Alluxio 2.9.0 Release

We are thrilled to announce the release of Alluxio 2.9.0! This is the first release on the Alluxio 2.9.X line. This release introduces a feature for fine-grained caching of data, metrics for monitoring the master process health, changes to the default configuration to better handle master failover and journal backups. Multiple improvements and fixes were also made for the S3 API, helm charts, and POSIX API.

Highlights

Paging storage on Workers

The Alluxio workers support fine-grained page-level caching, typically at the 1 MB size, as an alternative to the existing block-based tiered caching, which defaults to 64 MB. Through this feature, caching performance will be improved by reducing amplification of data read by applications. See the documentation for more details.

Master monitoring metrics

The Alluxio master periodically checks its resource usage, including CPU and memory usage, and several internal data structures that are performance critical. By inspecting snapshots of resource utilization metrics, the state of the system can be inferred, which can be retrieved by inspecting the master.system.status metric. The possible statuses are:

  • IDLE
  • ACTIVE
  • STRESSED
  • OVERLOADED

The monitoring indicators describe the system status in a heuristic way to have a basic understanding of its load. See the documentation for more information about monitoring.

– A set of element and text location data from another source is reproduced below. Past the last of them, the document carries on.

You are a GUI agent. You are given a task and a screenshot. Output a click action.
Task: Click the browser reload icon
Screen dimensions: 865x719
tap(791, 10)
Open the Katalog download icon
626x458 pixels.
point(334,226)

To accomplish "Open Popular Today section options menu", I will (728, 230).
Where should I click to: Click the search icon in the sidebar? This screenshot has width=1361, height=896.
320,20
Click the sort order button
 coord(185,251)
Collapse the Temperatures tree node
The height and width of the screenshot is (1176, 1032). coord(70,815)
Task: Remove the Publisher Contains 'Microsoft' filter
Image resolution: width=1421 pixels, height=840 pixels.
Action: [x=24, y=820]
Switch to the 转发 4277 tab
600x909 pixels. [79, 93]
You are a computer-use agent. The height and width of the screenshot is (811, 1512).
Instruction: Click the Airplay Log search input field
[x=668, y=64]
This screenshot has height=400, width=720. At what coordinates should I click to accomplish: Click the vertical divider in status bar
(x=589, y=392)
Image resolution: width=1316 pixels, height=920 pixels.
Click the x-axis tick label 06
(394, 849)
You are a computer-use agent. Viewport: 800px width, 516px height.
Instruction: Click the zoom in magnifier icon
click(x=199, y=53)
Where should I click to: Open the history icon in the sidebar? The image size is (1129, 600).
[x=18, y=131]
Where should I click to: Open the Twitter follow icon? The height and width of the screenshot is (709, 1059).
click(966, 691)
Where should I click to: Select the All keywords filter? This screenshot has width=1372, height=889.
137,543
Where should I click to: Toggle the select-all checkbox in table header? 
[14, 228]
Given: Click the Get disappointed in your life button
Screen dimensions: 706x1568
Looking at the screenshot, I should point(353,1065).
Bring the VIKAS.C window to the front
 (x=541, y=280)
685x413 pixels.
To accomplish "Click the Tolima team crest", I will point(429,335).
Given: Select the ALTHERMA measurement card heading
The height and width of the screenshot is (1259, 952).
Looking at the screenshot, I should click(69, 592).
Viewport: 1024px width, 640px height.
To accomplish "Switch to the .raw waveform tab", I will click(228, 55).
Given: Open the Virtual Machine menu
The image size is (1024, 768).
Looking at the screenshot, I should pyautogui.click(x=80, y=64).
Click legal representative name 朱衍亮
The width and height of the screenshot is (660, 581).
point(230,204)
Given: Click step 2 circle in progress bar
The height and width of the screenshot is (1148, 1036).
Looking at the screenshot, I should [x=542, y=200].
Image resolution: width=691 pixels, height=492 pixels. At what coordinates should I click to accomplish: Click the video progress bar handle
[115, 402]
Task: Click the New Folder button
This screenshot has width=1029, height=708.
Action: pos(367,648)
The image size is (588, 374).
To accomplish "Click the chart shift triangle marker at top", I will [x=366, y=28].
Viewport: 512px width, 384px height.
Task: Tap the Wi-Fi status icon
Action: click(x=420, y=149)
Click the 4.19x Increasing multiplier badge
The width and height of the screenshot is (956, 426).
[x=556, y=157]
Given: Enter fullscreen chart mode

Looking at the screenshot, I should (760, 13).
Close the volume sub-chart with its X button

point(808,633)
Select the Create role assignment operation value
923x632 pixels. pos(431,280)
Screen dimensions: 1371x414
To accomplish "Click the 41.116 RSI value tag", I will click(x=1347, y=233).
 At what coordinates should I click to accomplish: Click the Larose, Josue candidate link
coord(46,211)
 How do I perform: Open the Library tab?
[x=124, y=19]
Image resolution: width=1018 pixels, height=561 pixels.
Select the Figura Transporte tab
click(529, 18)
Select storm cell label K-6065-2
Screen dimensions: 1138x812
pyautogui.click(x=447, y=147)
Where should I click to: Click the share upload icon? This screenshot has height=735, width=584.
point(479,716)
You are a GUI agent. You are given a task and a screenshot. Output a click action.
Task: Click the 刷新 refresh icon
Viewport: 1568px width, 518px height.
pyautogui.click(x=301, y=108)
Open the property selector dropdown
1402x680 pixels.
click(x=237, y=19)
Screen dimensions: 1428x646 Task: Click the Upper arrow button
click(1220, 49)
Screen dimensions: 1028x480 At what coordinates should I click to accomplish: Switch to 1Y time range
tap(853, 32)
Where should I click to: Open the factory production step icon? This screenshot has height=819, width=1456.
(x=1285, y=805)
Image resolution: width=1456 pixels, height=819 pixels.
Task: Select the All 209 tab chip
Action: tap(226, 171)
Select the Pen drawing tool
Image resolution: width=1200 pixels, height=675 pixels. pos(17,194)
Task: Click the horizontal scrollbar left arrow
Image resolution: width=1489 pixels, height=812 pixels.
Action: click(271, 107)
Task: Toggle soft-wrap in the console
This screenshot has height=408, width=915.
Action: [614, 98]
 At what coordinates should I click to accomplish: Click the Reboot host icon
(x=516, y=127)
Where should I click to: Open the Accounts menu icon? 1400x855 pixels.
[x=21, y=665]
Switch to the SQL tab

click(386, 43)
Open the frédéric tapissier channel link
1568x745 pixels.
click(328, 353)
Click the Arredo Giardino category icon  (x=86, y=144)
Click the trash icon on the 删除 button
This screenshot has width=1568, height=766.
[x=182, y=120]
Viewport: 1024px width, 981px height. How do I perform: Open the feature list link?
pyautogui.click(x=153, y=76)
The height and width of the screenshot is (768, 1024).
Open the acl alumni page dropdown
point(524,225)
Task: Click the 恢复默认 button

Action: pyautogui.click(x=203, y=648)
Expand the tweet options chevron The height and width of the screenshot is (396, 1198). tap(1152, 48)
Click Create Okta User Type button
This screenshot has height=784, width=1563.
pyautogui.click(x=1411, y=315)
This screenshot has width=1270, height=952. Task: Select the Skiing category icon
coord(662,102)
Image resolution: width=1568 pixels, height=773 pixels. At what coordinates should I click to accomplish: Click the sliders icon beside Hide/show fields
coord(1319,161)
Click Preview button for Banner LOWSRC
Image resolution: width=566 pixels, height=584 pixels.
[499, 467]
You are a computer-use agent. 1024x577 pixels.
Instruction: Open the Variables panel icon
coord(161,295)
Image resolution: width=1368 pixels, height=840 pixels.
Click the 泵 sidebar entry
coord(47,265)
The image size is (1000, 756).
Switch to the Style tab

Journal and failover stability

The default configuration as of 2.9.0 skips the block integrity check upon master startup and failover (a493b69e2d). This speeds up failovers considerably to minimize system downtime during master leadership transfers. Instead, block integrity checks will be performed in the background periodically so as not to interfere with normal master operations.

Another default configuration change will delegate the journal backup operation to a standby master (e3ed7b674f) so as to not block the leading master’s operations for an extended period of time. Use the --allow-leader flag to allow the leading master to also take a backup or force the leader to take a backup with the --bypass-delegation flag. See the documentation for additional information about backup delegation.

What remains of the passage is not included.